More recent reviews have also been very positive. Den of Geeks Margaret David found the game to be addictive and full of content. She also praised the consistent and substantial updates. However, David also conceded that "it’s not loaded with all of the fixings of a ToME or an ADOM". Neil Mohr reviewed the game in a July 2022 issue of Linux Format, and rated it 9/10. He enjoyed the tutorials, calling them "a great touch because it doesn't overload you with information", and concluded that the game was "rewarding and challenging". In a four-star 2021 review, 148Appss Campbell Bird praised the game's variety and options, saying the game has "hundreds of items to come across, over 50 enemies, and all kinds of modifying equipment that make sure that each game you play is unique". However, he also found that, because of its procedural generation, runs can be either satisfying or frustrating—sometimes, Bird could intuit whether he could successfully continue the run based on the items he had obtained early-on.

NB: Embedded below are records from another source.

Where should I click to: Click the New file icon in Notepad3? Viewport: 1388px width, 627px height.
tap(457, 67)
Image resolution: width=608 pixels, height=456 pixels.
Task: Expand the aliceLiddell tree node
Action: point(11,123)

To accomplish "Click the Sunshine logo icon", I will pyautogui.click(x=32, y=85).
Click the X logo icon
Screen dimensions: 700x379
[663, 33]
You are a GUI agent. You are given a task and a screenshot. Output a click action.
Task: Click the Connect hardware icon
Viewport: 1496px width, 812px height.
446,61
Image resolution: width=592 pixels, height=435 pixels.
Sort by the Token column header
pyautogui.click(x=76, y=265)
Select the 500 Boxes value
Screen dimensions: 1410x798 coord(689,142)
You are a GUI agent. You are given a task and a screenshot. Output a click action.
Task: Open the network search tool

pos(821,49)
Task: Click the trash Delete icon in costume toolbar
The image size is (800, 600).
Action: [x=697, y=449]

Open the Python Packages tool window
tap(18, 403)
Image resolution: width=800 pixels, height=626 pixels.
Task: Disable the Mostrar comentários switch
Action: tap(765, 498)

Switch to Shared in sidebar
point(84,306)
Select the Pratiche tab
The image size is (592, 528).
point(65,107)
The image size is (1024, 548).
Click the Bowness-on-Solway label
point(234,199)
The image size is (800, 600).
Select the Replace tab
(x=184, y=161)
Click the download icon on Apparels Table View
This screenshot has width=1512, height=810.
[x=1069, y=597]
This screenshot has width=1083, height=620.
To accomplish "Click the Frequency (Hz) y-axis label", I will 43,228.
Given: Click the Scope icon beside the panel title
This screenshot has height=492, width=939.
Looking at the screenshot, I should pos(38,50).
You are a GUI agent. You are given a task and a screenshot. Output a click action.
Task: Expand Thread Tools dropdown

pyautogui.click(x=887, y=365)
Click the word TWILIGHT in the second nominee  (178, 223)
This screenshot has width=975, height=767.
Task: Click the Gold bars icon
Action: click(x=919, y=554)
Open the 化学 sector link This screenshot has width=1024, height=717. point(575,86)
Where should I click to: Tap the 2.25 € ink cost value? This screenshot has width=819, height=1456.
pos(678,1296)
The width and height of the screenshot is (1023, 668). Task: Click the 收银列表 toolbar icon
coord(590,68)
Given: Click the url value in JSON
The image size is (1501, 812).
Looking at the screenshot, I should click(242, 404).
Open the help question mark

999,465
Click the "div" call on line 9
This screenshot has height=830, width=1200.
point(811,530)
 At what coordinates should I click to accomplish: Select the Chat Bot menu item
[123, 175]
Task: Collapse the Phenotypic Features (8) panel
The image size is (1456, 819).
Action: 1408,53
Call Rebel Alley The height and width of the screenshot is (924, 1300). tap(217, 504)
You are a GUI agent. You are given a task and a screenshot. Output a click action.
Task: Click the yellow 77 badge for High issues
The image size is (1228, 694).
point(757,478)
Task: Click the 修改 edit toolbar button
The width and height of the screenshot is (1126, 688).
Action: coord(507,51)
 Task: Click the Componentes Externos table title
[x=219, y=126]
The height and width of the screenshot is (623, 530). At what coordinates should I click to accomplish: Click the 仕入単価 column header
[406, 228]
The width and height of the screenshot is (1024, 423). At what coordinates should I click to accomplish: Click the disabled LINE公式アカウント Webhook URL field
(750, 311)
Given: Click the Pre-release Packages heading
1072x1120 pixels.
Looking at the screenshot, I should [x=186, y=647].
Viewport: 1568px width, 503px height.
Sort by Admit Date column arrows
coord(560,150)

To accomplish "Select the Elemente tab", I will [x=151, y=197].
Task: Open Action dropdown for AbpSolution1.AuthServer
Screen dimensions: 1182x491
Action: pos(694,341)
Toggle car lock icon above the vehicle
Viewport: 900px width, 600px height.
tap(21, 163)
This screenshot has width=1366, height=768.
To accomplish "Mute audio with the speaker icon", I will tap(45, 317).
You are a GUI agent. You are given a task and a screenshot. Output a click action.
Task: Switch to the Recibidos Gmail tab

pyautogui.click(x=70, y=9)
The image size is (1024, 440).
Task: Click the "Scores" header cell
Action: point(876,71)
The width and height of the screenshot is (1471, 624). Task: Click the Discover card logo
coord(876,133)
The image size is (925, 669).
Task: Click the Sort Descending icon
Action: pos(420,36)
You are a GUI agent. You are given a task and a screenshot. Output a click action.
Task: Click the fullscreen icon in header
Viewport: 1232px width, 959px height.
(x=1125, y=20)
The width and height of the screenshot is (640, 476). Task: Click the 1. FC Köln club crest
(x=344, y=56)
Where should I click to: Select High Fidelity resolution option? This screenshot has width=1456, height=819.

=== Eternity Pixel Dungeon ===

Eternity Pixel Dungeon is an expanded fork of Shattered Pixel Dungeon that introduces a variety of new mechanics and content, seeking to offer players a more robust and customized roguelike experience. The game is developed by Tecnopay Studios | Tonymanpro and stands out for its unique blend of classic mechanics with modern RPG features.

While maintaining the core structure of its predecessor, Eternity Pixel Dungeon adds two brand-new hero classes: the Barbarian, focused on raw power and rage mechanics (like Bloodlust and Fury), and a secret playable character, the Rat King, who possesses entirely unique abilities. Additionally, it implements a comprehensive Pet System allowing players to incubate and raise companions such as Dragons, Wolves, and Spiders and Manticore, each with tactical orders and feeding mechanics.

The game goes further by offering high-resolution graphics and an original proprietary soundtrack that sets it apart visually and auditorily. The development also emphasizes heavy community integration, with a built-in "Battle Pass" progression system and support for automated regression testing via an AI bot designed to evaluate new dungeon layouts and balancing changes.